Zerto and IDC survey: Backup failures cause data loss globally

Zerto, a Hewlett Packard Enterprise company, recently commissioned IDC to conduct a major ransomware and disaster preparedness survey, which revealed the extent to which backup-related issues are currently failing organisations across the globe.

These backup-related issues are currently the number one cause of data loss —responsible for 32% of incidents — despite the fact that backup and recovery was cited as the number one priority for IT software investment this year. 

Data disruptions

Respondents reported an average of 4.2 data disruptions per year requiring an IT response

The IDC White Paper, titled 'The State of Disaster Recovery and Cyber-Recovery, 2024–2025: Factoring in AI,' pulls its insights from a survey carried out across North America, Western Europe, India, and Australia, among organisations with 500 to 10,000+ employees.

Respondents reported an average of 4.2 data disruptions per year requiring an IT response with one ransomware attack and one internal attack per year on average.

Backup environments

Across respondents, the weakness of a backup-only recovery strategy was evident. For instance, 48% of organisations in the survey that paid a ransom indicated they did so despite having valid backups, with the most common reasons cited being a desire for a speedier recovery or minimised data loss.

Nonetheless, only 20% of ransom-payers were able to fully recover their data after payment, creating a "worst of both worlds" situation in which organisations deploy and maintain backup environments without any concrete advantages in the event of an attack.

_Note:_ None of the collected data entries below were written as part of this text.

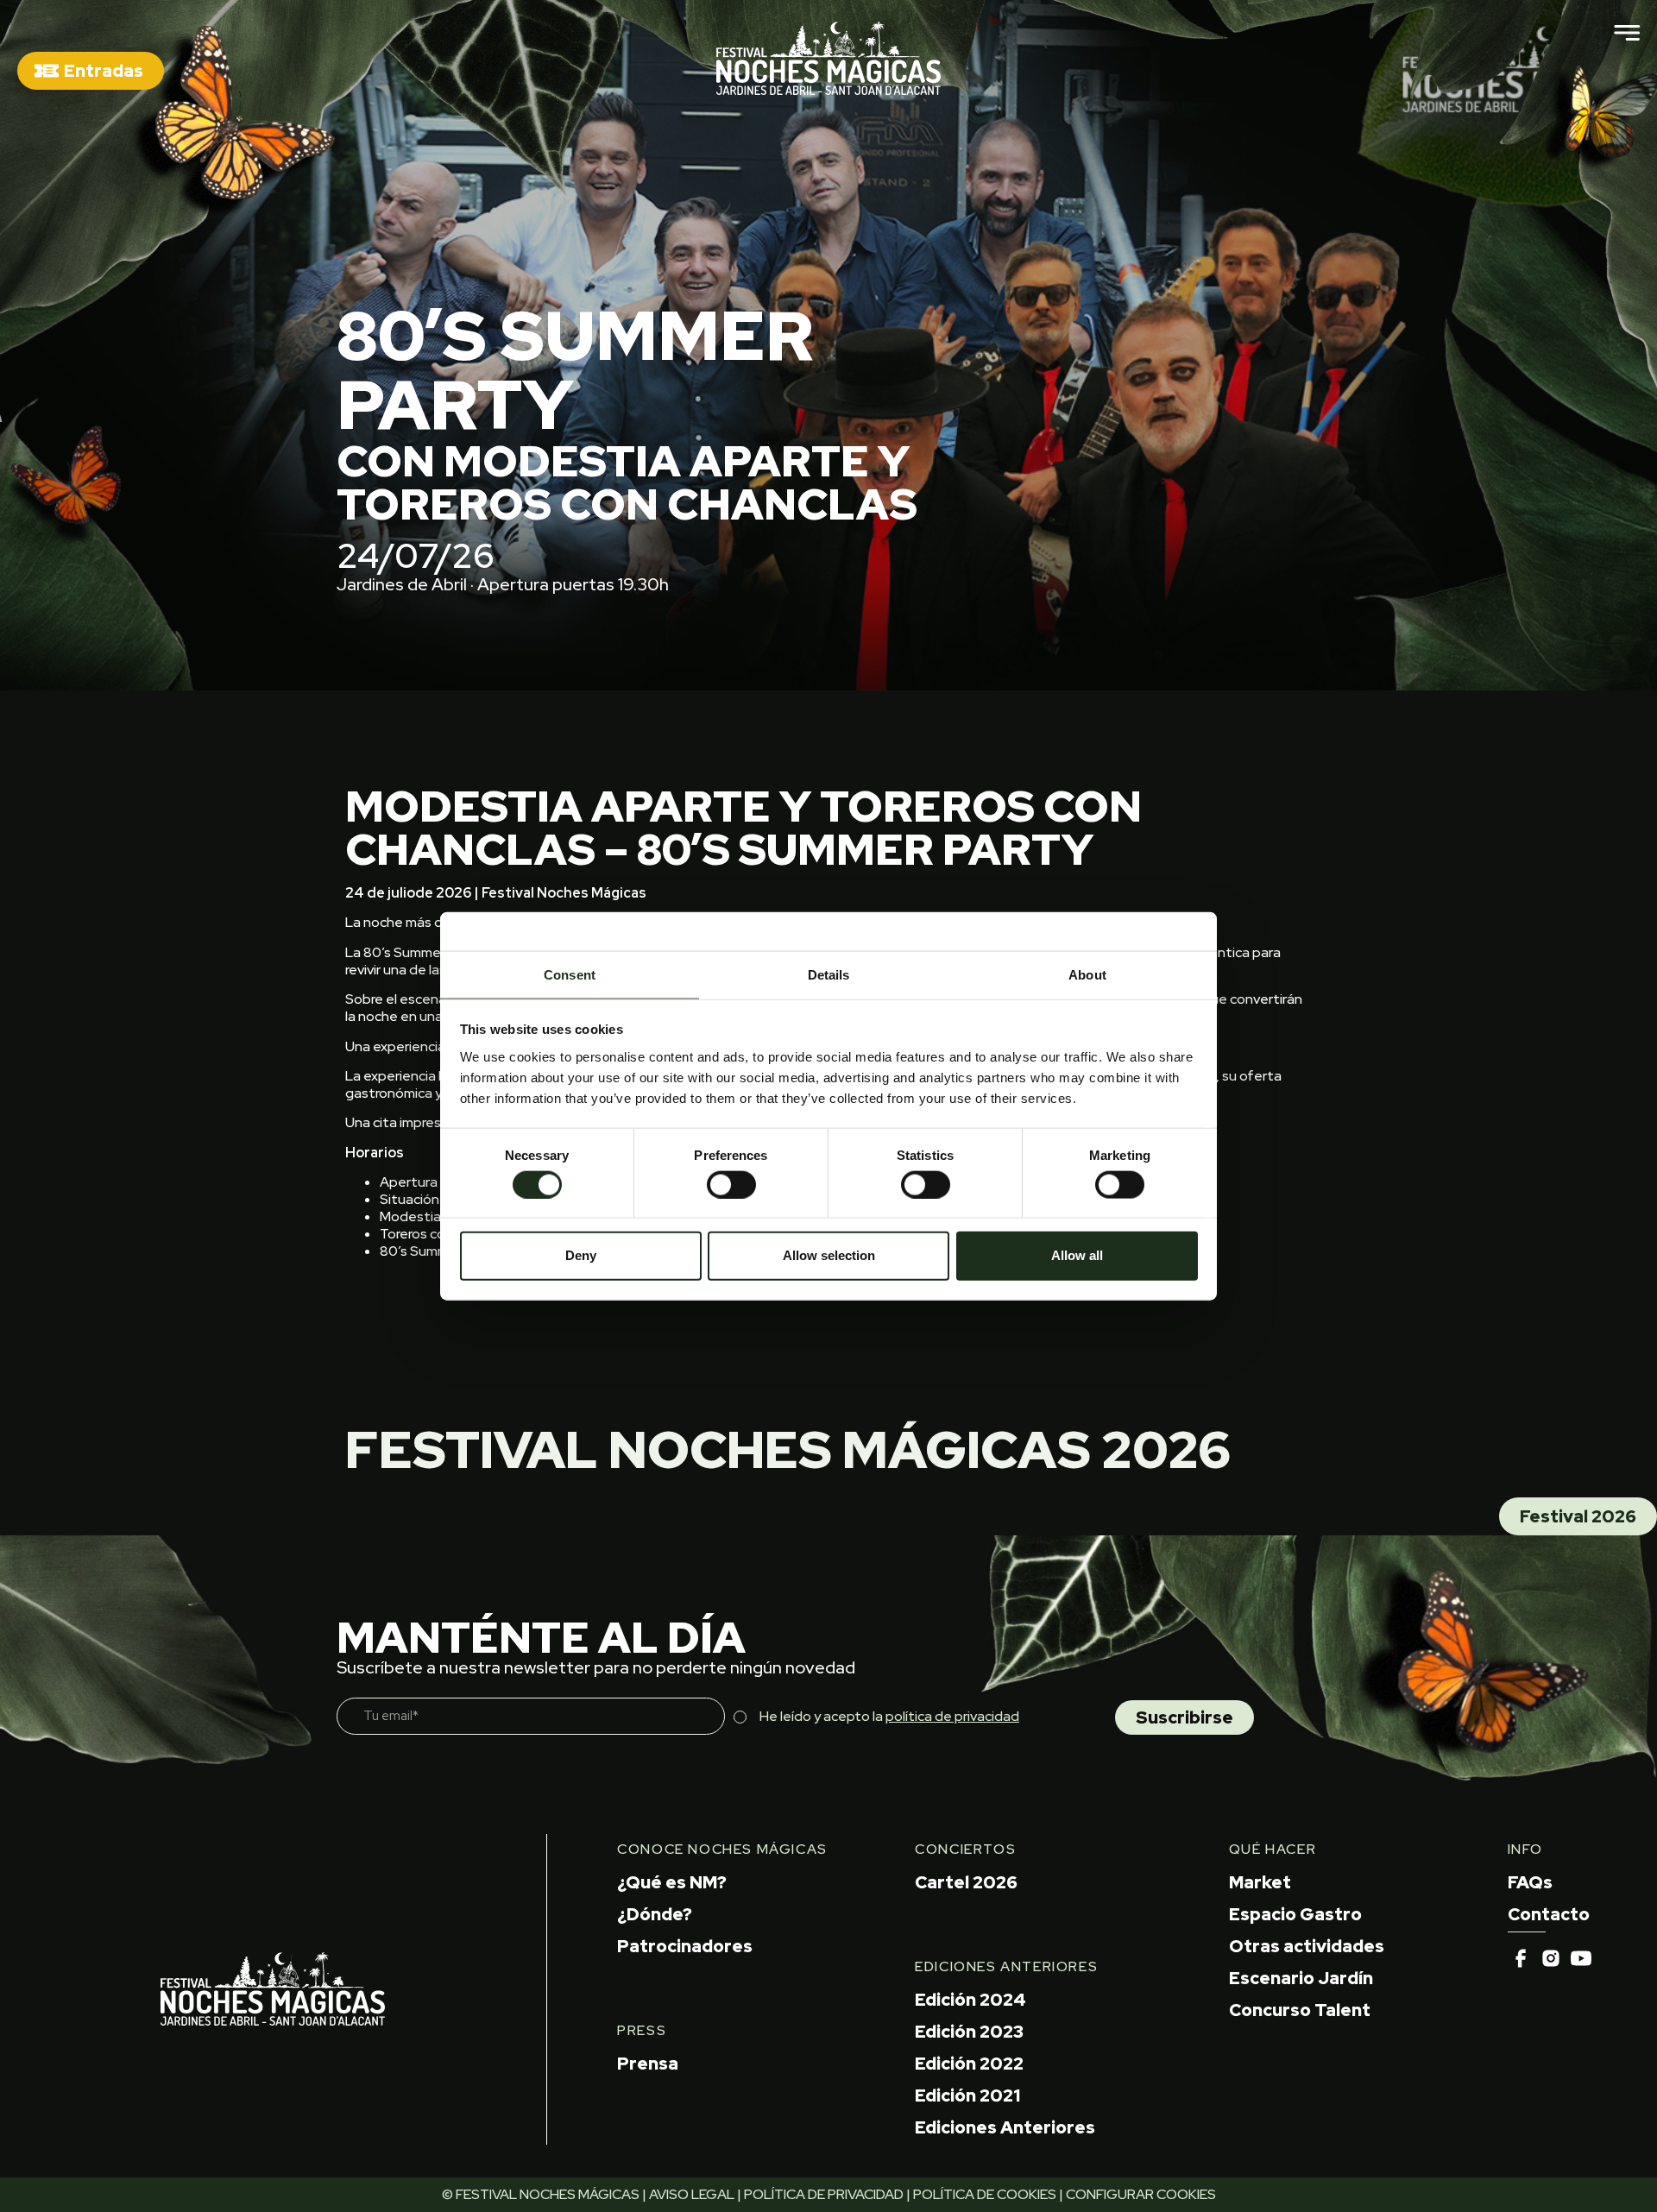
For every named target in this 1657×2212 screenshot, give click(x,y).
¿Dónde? (654, 1914)
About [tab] (1087, 974)
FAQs (1530, 1882)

Disaster recovery challenges  

Most commonly cited DR challenges for organisations are IT personnel time and resource availability

These challenges are exacerbated by worsening personnel issues: according to the report, the most commonly cited disaster recovery (DR) challenges for organisations are "IT personnel time and resource availability" and "IT personnel skills and knowledge." 

The same applies to cyber recovery, with 34% of respondents citing "keeping recovery processes up to date" as a primary challenge in this arena and 31% of respondents citing "staff knowledge and skill sets." 

Importance of a holistic approach

In response to these challenges, the report highlights the importance of a holistic approach to DR and cyber recovery (CR) in which "backup and recovery, disaster recovery, and cyber-recovery" build on each other and provide a higher degree of data protection.

Continuous data protection (CDP) in particular provides essential support here, allowing organisations to recover to a point just prior to the attack and consequently minimise any data loss. Unified solutions like these enable organisations to scale systems without proportionally adding staff — an essential benefit since, per IDC, IT organisations tend to take a cautious approach to hiring.

Trustworthy for DP/CR 

While most respondents claim that AI will have a "significant" impact on DR/CR down the line

At the same time, businesses remain split on the future of AI. While most respondents claim that AI will have a "significant" impact on DR/CR down the line, a strong majority — 59% — don't think current AI is trustworthy for DP/CR.

Meanwhile, although the vast majority of organisations are using cloud for backup/DR, 58% are still protecting a majority of their apps purely on-premises, suggesting that on-prem remains a highly viable backup/DR solution. Overall, 40% believe AI will provide a greater benefit than a threat.

Data protection efforts 

"It’s unfortunate to see organisations funnelling resources into backup processes only to realise that it was all for naught — paying the ransom money and losing the data," said Phil Goodwin, research vice president, IDC.

“What's clear is that only a holistic approach can eliminate these negative outcomes and keep organisations safe. In particular, CDP will prove increasingly central to unified data protection efforts in months and years to come." 

Data environments

"Organisations are increasingly responsible for data environments whose complexity they are unequipped to handle and whose integrity they are ill-prepared to safeguard," said Caroline Seymour, vice president, storage product marketing, HPE. 

"This is not the fault of any individual organisation, but it does demand a more sophisticated approach to data protection — one in which traditional backup is not the be-all-end-all but instead one of a suite of complementary tools, including CDP."